**** THE DATA ****
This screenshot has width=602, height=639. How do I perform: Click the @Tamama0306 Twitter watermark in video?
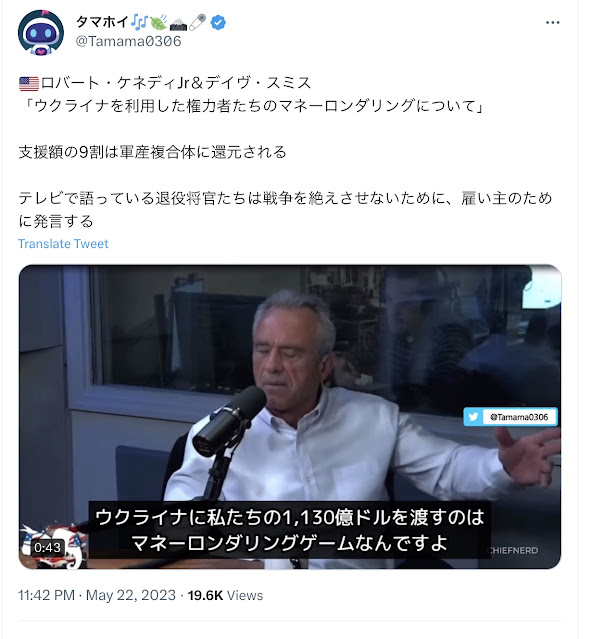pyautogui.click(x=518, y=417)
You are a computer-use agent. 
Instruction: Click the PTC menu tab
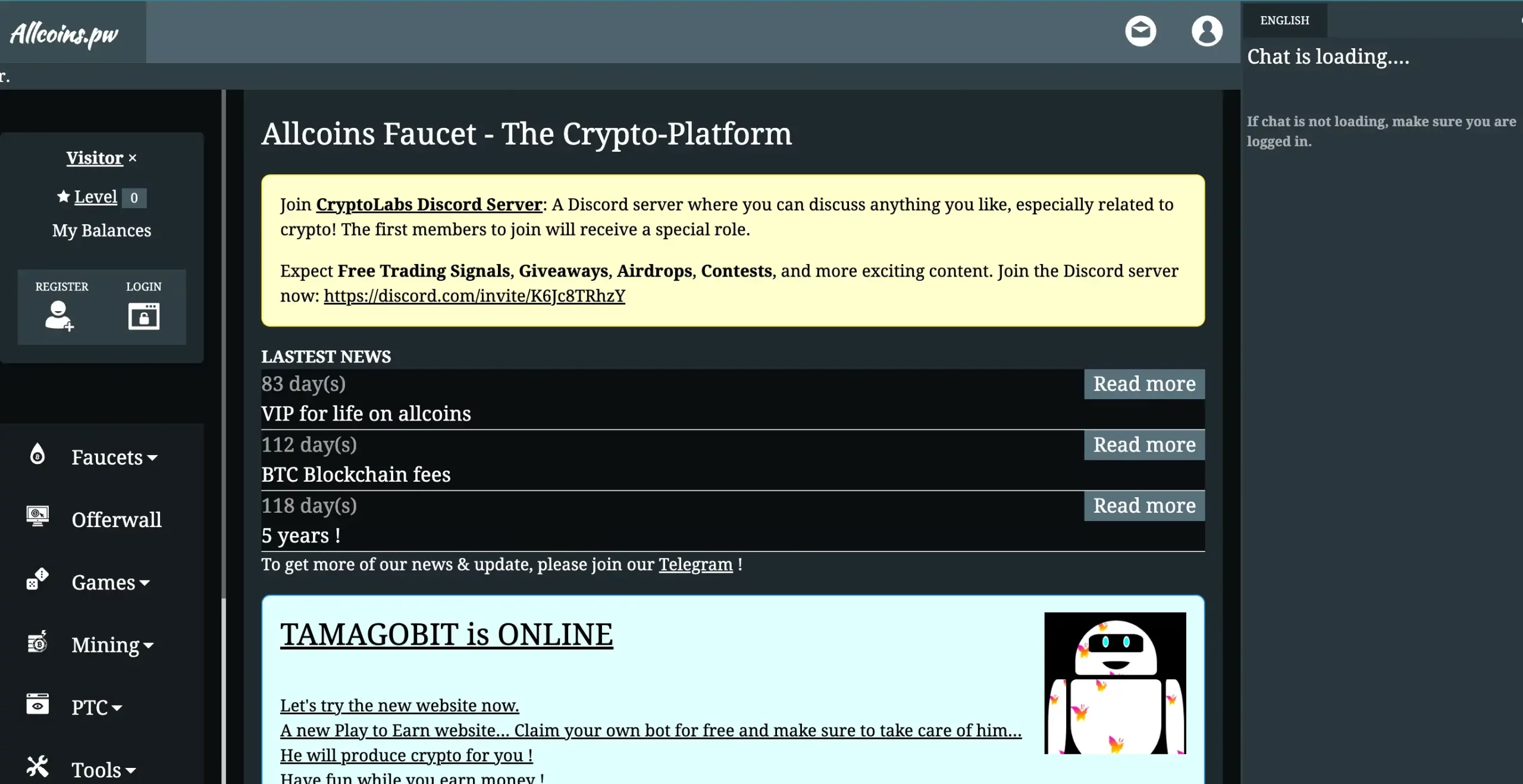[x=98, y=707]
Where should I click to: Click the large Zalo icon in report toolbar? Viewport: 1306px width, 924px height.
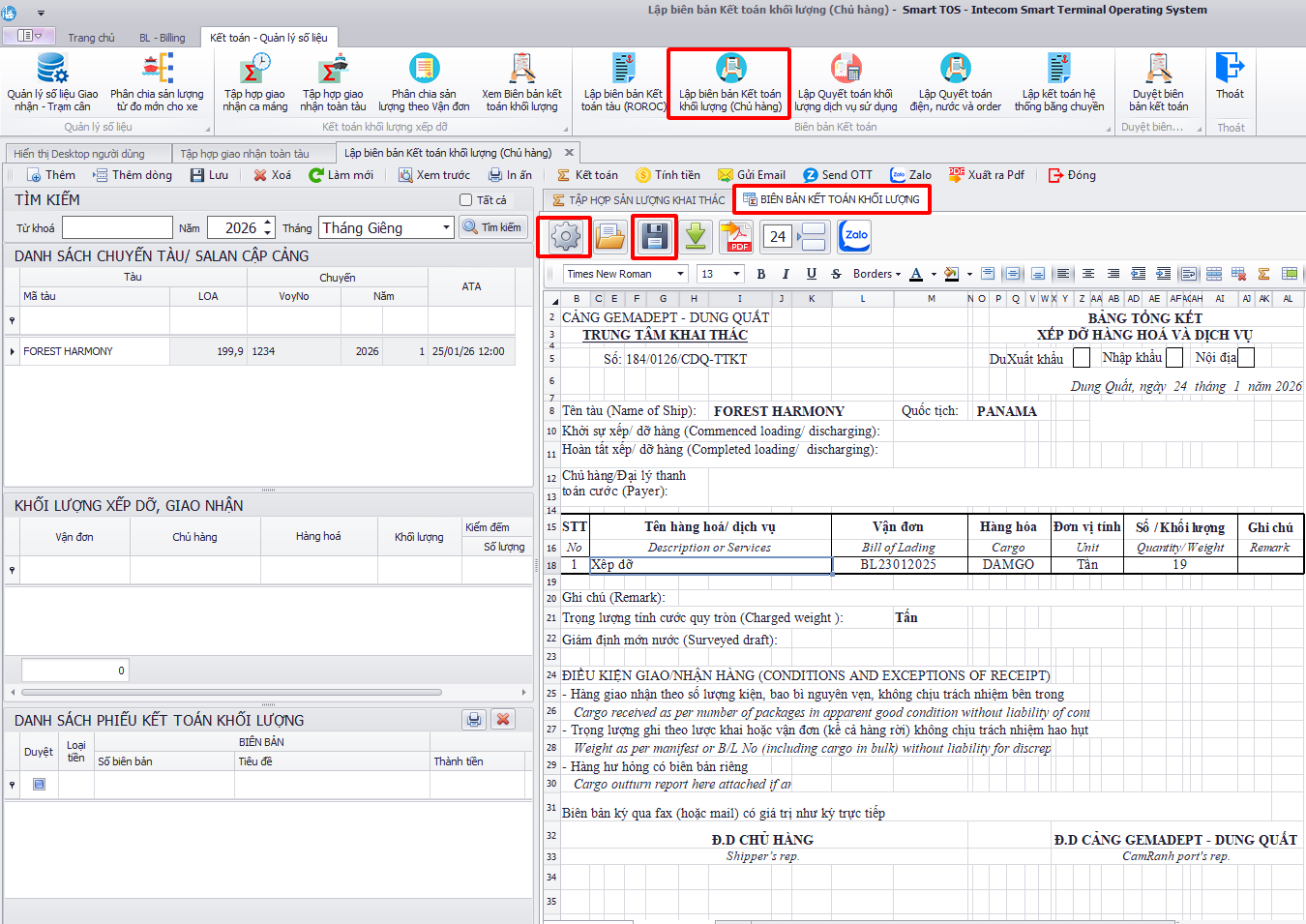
****
> _ASSIGNMENT_
Please print all the lines above exactly as given and leave out every picture.

> _TASK OUTPUT_
This screenshot has width=602, height=639. How do I perform: Click the @Tamama0306 Twitter watermark in video?
pyautogui.click(x=518, y=417)
You are a computer-use agent. 
Instruction: Click the PTC menu tab
[x=98, y=707]
Where should I click to: Click the large Zalo icon in report toolbar? Viewport: 1306px width, 924px height.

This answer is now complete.